Já estou um bocado farto de falar disto, é verdade. Acho até que se não tivessem sido as pseudo-ameaças, os mails desafiadores, a luta pela liberdade de poder expressar o meu pensamento, eu já tinha convidado o pessoal todo para uma jantarada e tinhamos bebido bem e discutido por exemplo: A função do Paulo Borges no centenário do nascimento de Agostinho da Silva.
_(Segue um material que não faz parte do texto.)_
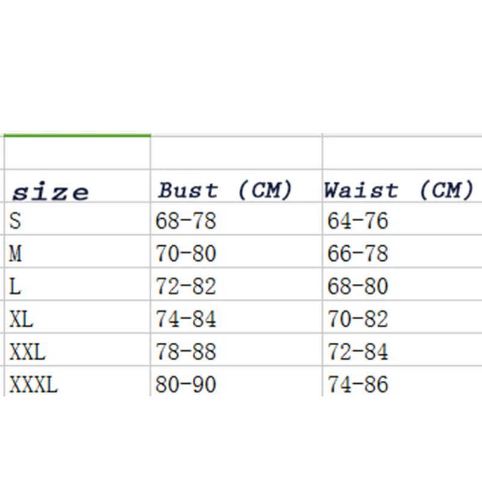Click the bust cell showing 70-80
Viewport: 482px width, 482px height.
pyautogui.click(x=186, y=254)
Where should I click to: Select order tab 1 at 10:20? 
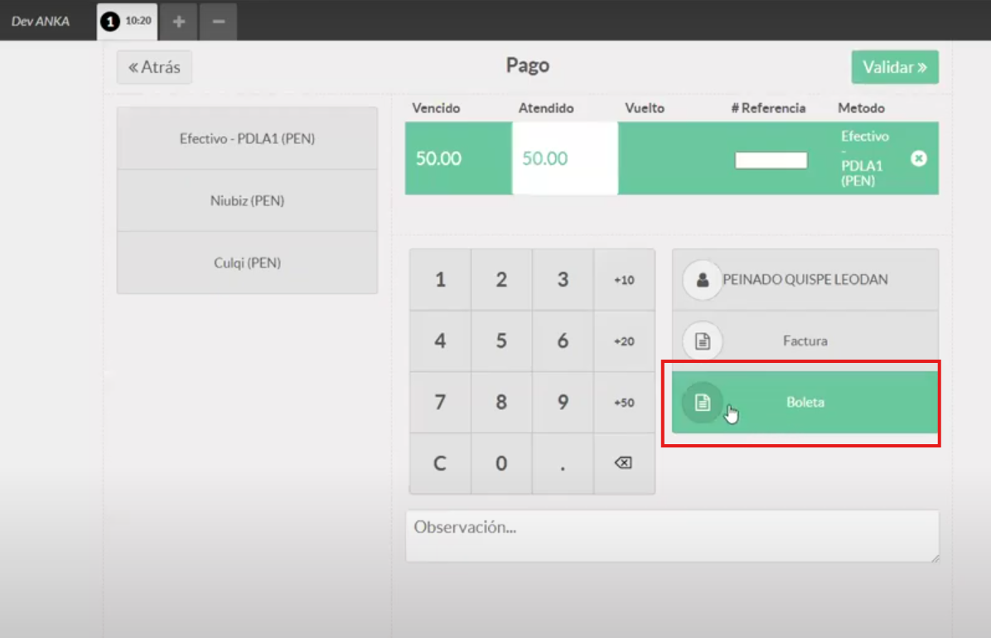click(127, 21)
Mas, se calhar, acabaria por estragar tudo. Haveria de arranjar um espaço para dizer que os radicalismos apreciam as guerras; que, embora com diferentes culturas, extrema-direita e radicalismo islâmico, são similares; e, até, numa fase mais bebido, perguntar porque não apalpavam as maminhas à mãe quando se despediam.

Não me lixem!!!

Finalmente, ela vai expôr:



QUE NINGUÉM FALTE!!!

13/02/06

A voltinha saloia

O tempo mudou, e a primavera chegou mais cedo. Ainda não vieram os pintassilgos mas a pardalada já se bandeia em grande algazarra. Ontem fui fazer aquilo que há muito deixei de praticar - a voltinha saloia. Com roupa a mais para a temperatura lá fui até a Arruda dos Vinhos com a ideia de me ir banquetear no restaurante "O Fuso" onde cheguei por volta das 14:30 horas. A porta do restaurante e as imediações dela estavam repletas de pessoas, às 14:45 tinha 38 reservas de mesa à minha frente o que me fez duvidar das crises todas e desistir. Almoçei passava das 15 horas no restaurante "Barrete Saloio" em Bucelas. É incrível como no meio de tanta contestação ao actual nível de vida dos portugueses, se vê tanto povo a encher os restaurantes caros e a gastar combustível.

09/02/06

Quem se mete com os Super dragões....



A expressão da liberdade

"Jyllands-Posten" é um jornal que se define como independente de direita, mas que tem posições próximas da extrema-direita dinamarquesa. Foram eles que publicarem as polémicas caricaturas de Maomé.
Christoffer Zieler foi o autor dos cartoons. Em 2003 este Sr. fez cinco desenhos de Jesus Cristo que foram rejeitados pelo jornal descrito acima, porque seriam considerados ofensivos pelos leitores.

Sem comentários.

08/02/06

Bom proveito.

Digo eu e como eu dizem muitas outras pessoas que o problema não é cozinhar, é saber o que cozinhar. Para ajudar um bocadito aqui temos um blog cheio de dicas, chama-se Pataniscas de bacalhau. Então, bom proveito.

07/02/06

Porquê agora?

Ao abrigo da liberdade de imprensa os frios dinamarqueses voltaram a espetar nos jornais uns cartoons que ferem a fé muçulmana. Por todo o lado se escreve que o ocidente não pode limitar a sua liberdade de expressão por causa dos outros e bla, bla, bla...
Ao abrigo da liberdade de expressão sucedem-se manifestações violentas de repúdio no Irão, no Iraque, na Índia, no Afeganistão, na Turquia, no Líbano, na Indonésia e por aí fora.
Estranhamente, ou talvez não, tudo acontece quando nas eleições palestinianas não venceu quem o ocidente desejava e no Irão se aposta nos recursos nucleares que aos olhos dos de cá não são a mesma coisa que os recursos idênticos de Israel.
Afinal o que é que estamos à espera?

03/02/06

Afinal...

...aquele gesto do Nuno Gomes a mimar a seringa na veia aquando do jogo do SLB com o Sporting de Braga não era dirigido aos bracarenses mas ao seu colega Nuno Assis. Assim está bem, o seu a seu dono.
Como é óbvio o Veiga vai explicar tudo daqui a pouco.